Work item
Quote the data exactly, first line to the line containing "Поделиться (139, 229)", with no pictures.

Records provided
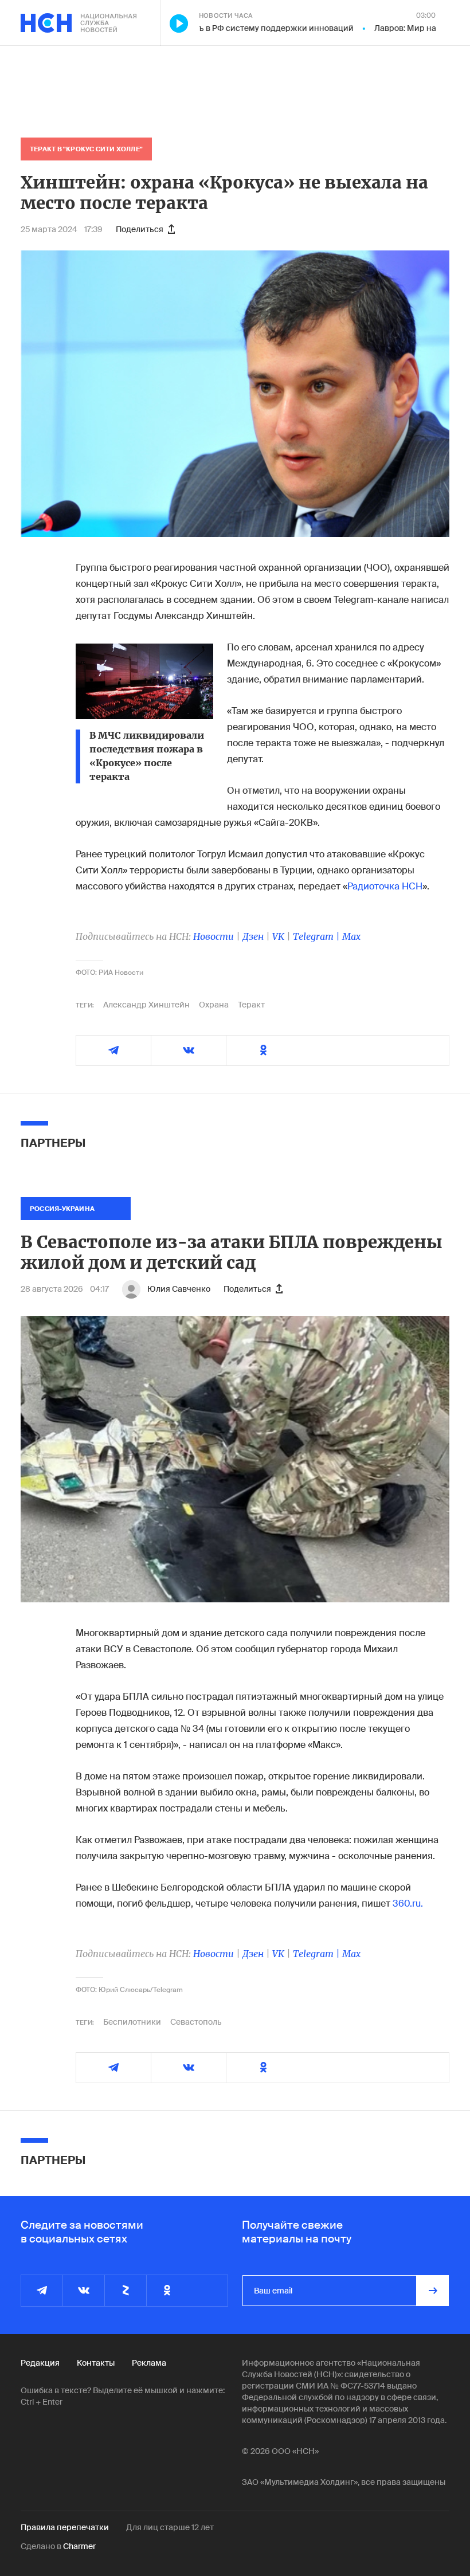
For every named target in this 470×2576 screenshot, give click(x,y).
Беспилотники (132, 2022)
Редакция (40, 2363)
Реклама (149, 2363)
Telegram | (317, 936)
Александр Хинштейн (146, 1004)
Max (351, 936)
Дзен (253, 936)
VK (278, 936)
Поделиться (139, 229)
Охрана (214, 1004)
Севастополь (196, 2022)
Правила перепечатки (65, 2527)
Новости (213, 936)
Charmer (79, 2546)
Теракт (251, 1004)
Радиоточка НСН (384, 886)
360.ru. (408, 1903)
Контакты (96, 2363)
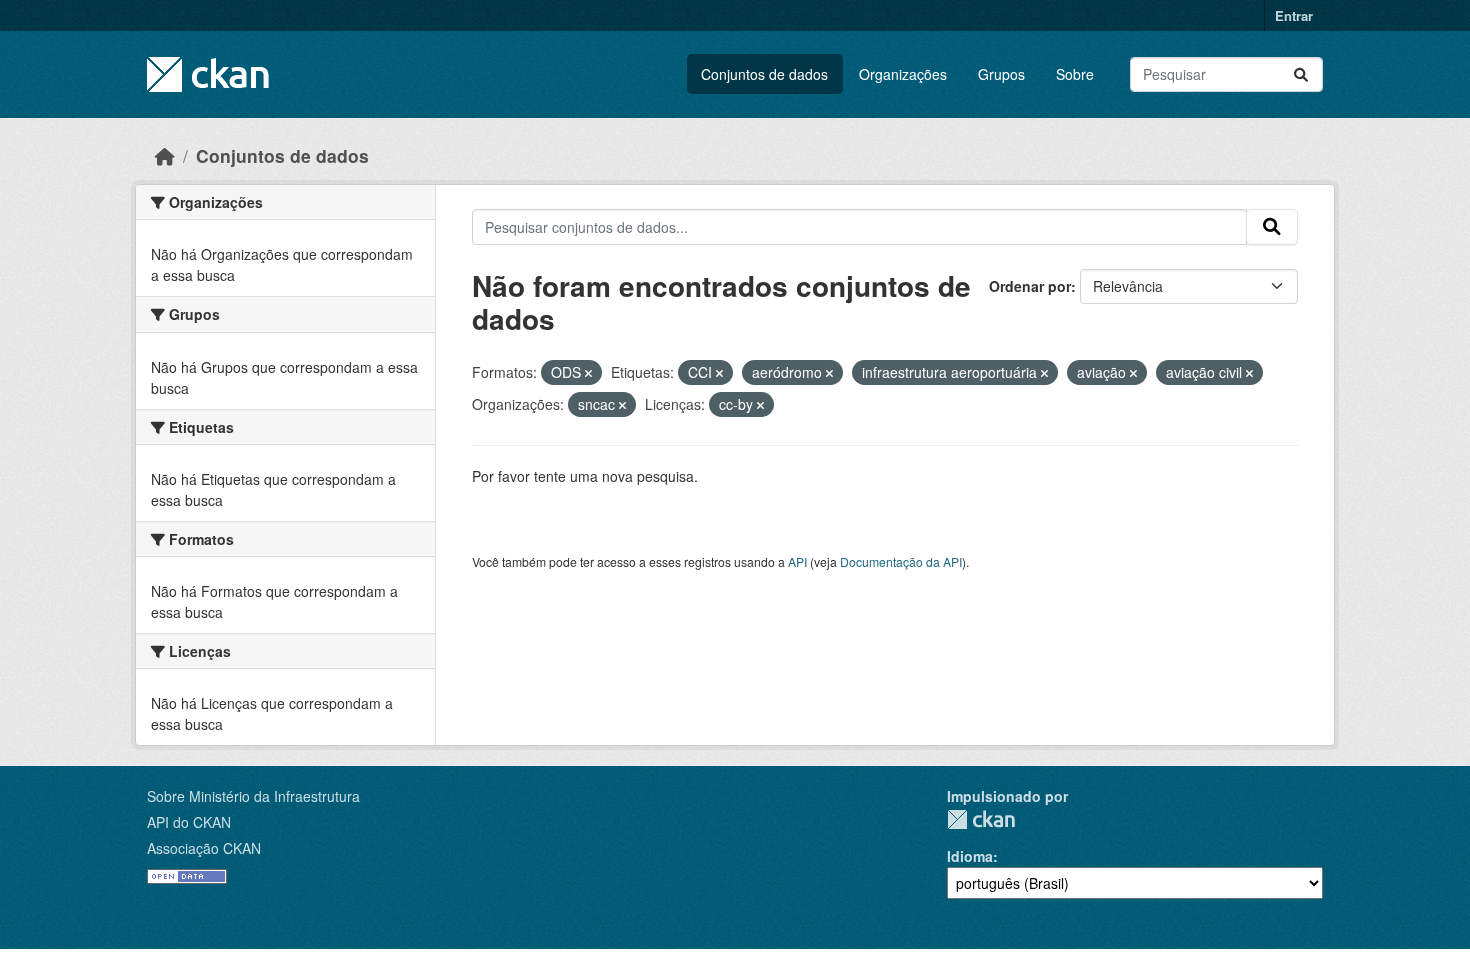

Reply
For every named target in this 470×2576 screenshot, give click(x,y).
Беспилотники (132, 2022)
Редакция (40, 2363)
Реклама (149, 2363)
Telegram | (317, 936)
Александр Хинштейн (146, 1004)
Max (351, 936)
Дзен (253, 936)
VK (278, 936)
Поделиться (139, 229)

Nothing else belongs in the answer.